_What the exercise asks_: Reproduce all of the data exactly.

_Extracted records_:
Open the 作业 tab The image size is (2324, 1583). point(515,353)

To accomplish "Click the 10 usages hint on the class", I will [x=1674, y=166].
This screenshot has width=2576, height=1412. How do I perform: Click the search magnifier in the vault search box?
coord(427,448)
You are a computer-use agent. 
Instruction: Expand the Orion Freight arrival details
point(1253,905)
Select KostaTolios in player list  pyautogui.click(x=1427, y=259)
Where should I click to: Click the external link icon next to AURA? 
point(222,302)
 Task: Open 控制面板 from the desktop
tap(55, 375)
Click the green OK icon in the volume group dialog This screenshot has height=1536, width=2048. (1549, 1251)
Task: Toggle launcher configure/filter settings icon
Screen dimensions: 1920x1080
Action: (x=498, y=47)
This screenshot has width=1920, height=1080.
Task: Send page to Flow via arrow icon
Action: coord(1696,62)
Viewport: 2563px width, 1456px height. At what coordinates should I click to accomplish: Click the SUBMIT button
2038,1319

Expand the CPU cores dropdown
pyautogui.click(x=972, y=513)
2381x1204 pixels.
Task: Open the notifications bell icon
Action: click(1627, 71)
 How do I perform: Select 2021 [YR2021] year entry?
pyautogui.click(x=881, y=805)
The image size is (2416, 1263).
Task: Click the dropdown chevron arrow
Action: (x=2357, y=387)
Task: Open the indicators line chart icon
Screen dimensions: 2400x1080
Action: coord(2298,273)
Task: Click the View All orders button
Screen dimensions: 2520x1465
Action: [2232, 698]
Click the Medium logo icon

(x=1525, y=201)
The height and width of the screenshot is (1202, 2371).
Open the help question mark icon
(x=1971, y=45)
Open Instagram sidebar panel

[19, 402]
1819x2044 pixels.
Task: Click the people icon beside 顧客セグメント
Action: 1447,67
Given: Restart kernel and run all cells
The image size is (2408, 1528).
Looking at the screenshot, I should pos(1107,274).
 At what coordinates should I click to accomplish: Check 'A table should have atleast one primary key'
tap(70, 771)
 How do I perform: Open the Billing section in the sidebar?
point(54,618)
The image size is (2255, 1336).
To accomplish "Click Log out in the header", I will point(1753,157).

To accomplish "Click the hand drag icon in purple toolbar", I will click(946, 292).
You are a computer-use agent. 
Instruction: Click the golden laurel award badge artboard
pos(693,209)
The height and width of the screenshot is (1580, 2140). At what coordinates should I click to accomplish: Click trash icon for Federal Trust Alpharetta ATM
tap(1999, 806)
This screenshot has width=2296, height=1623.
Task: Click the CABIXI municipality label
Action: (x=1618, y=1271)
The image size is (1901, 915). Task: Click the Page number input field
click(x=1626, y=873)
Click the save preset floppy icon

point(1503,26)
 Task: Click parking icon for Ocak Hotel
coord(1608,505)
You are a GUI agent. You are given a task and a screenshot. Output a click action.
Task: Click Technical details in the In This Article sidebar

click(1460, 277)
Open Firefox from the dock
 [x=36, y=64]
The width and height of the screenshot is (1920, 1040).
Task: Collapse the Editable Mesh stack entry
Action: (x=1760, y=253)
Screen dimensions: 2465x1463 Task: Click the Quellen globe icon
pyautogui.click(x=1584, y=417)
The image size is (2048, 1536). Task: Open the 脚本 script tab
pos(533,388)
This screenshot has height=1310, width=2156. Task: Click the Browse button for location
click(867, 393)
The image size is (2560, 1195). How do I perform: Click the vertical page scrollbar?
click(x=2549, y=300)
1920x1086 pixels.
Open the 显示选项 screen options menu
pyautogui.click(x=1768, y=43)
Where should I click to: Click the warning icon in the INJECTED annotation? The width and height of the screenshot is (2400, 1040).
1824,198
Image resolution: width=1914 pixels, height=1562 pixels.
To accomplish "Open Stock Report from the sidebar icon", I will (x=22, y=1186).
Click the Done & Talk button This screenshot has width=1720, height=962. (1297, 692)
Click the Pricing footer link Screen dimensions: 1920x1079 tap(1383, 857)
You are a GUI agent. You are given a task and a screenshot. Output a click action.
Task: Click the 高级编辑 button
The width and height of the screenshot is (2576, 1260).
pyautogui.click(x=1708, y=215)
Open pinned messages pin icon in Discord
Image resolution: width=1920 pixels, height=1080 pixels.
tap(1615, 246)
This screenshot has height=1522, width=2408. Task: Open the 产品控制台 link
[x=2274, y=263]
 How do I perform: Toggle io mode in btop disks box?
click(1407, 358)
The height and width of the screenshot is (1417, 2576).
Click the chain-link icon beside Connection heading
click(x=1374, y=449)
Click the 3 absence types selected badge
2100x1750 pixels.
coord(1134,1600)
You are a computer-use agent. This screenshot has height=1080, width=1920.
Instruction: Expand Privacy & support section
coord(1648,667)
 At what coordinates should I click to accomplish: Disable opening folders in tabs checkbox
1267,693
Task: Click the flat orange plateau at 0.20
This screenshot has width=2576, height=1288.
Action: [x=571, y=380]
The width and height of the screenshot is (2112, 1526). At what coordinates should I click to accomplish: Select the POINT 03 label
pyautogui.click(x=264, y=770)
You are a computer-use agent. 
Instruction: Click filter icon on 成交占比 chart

_Problem solution_:
Open the 作业 tab The image size is (2324, 1583). point(515,353)

To accomplish "Click the 10 usages hint on the class", I will [x=1674, y=166].
This screenshot has width=2576, height=1412. How do I perform: Click the search magnifier in the vault search box?
coord(427,448)
You are a computer-use agent. 
Instruction: Expand the Orion Freight arrival details
point(1253,905)
Select KostaTolios in player list  pyautogui.click(x=1427, y=259)
Where should I click to: Click the external link icon next to AURA? 
point(222,302)
 Task: Open 控制面板 from the desktop
tap(55, 375)
Click the green OK icon in the volume group dialog This screenshot has height=1536, width=2048. (1549, 1251)
Task: Toggle launcher configure/filter settings icon
Screen dimensions: 1920x1080
Action: (x=498, y=47)
This screenshot has width=1920, height=1080.
Task: Send page to Flow via arrow icon
Action: coord(1696,62)
Viewport: 2563px width, 1456px height. At what coordinates should I click to accomplish: Click the SUBMIT button
2038,1319

Expand the CPU cores dropdown
pyautogui.click(x=972, y=513)
2381x1204 pixels.
Task: Open the notifications bell icon
Action: click(1627, 71)
 How do I perform: Select 2021 [YR2021] year entry?
pyautogui.click(x=881, y=805)
The image size is (2416, 1263).
Task: Click the dropdown chevron arrow
Action: (x=2357, y=387)
Task: Open the indicators line chart icon
Screen dimensions: 2400x1080
Action: coord(2298,273)
Task: Click the View All orders button
Screen dimensions: 2520x1465
Action: [2232, 698]
Click the Medium logo icon

(x=1525, y=201)
The height and width of the screenshot is (1202, 2371).
Open the help question mark icon
(x=1971, y=45)
Open Instagram sidebar panel

[19, 402]
1819x2044 pixels.
Task: Click the people icon beside 顧客セグメント
Action: 1447,67
Given: Restart kernel and run all cells
The image size is (2408, 1528).
Looking at the screenshot, I should pos(1107,274).
 At what coordinates should I click to accomplish: Check 'A table should have atleast one primary key'
tap(70, 771)
 How do I perform: Open the Billing section in the sidebar?
point(54,618)
The image size is (2255, 1336).
To accomplish "Click Log out in the header", I will point(1753,157).

To accomplish "Click the hand drag icon in purple toolbar", I will click(946, 292).
You are a computer-use agent. 
Instruction: Click the golden laurel award badge artboard
pos(693,209)
The height and width of the screenshot is (1580, 2140). At what coordinates should I click to accomplish: Click trash icon for Federal Trust Alpharetta ATM
tap(1999, 806)
This screenshot has width=2296, height=1623.
Task: Click the CABIXI municipality label
Action: (x=1618, y=1271)
The image size is (1901, 915). Task: Click the Page number input field
click(x=1626, y=873)
Click the save preset floppy icon

point(1503,26)
 Task: Click parking icon for Ocak Hotel
coord(1608,505)
You are a GUI agent. You are given a task and a screenshot. Output a click action.
Task: Click Technical details in the In This Article sidebar

click(1460, 277)
Open Firefox from the dock
 [x=36, y=64]
The width and height of the screenshot is (1920, 1040).
Task: Collapse the Editable Mesh stack entry
Action: (x=1760, y=253)
Screen dimensions: 2465x1463 Task: Click the Quellen globe icon
pyautogui.click(x=1584, y=417)
The image size is (2048, 1536). Task: Open the 脚本 script tab
pos(533,388)
This screenshot has height=1310, width=2156. Task: Click the Browse button for location
click(867, 393)
The image size is (2560, 1195). How do I perform: Click the vertical page scrollbar?
click(x=2549, y=300)
1920x1086 pixels.
Open the 显示选项 screen options menu
pyautogui.click(x=1768, y=43)
Where should I click to: Click the warning icon in the INJECTED annotation? The width and height of the screenshot is (2400, 1040).
1824,198
Image resolution: width=1914 pixels, height=1562 pixels.
To accomplish "Open Stock Report from the sidebar icon", I will (x=22, y=1186).
Click the Done & Talk button This screenshot has width=1720, height=962. (1297, 692)
Click the Pricing footer link Screen dimensions: 1920x1079 tap(1383, 857)
You are a GUI agent. You are given a task and a screenshot. Output a click action.
Task: Click the 高级编辑 button
The width and height of the screenshot is (2576, 1260).
pyautogui.click(x=1708, y=215)
Open pinned messages pin icon in Discord
Image resolution: width=1920 pixels, height=1080 pixels.
tap(1615, 246)
This screenshot has height=1522, width=2408. Task: Open the 产品控制台 link
[x=2274, y=263]
 How do I perform: Toggle io mode in btop disks box?
click(1407, 358)
The height and width of the screenshot is (1417, 2576).
Click the chain-link icon beside Connection heading
click(x=1374, y=449)
Click the 3 absence types selected badge
2100x1750 pixels.
coord(1134,1600)
You are a computer-use agent. This screenshot has height=1080, width=1920.
Instruction: Expand Privacy & support section
coord(1648,667)
 At what coordinates should I click to accomplish: Disable opening folders in tabs checkbox
1267,693
Task: Click the flat orange plateau at 0.20
This screenshot has width=2576, height=1288.
Action: [x=571, y=380]
The width and height of the screenshot is (2112, 1526). At what coordinates should I click to accomplish: Select the POINT 03 label
pyautogui.click(x=264, y=770)
You are a computer-use agent. 
Instruction: Click filter icon on 成交占比 chart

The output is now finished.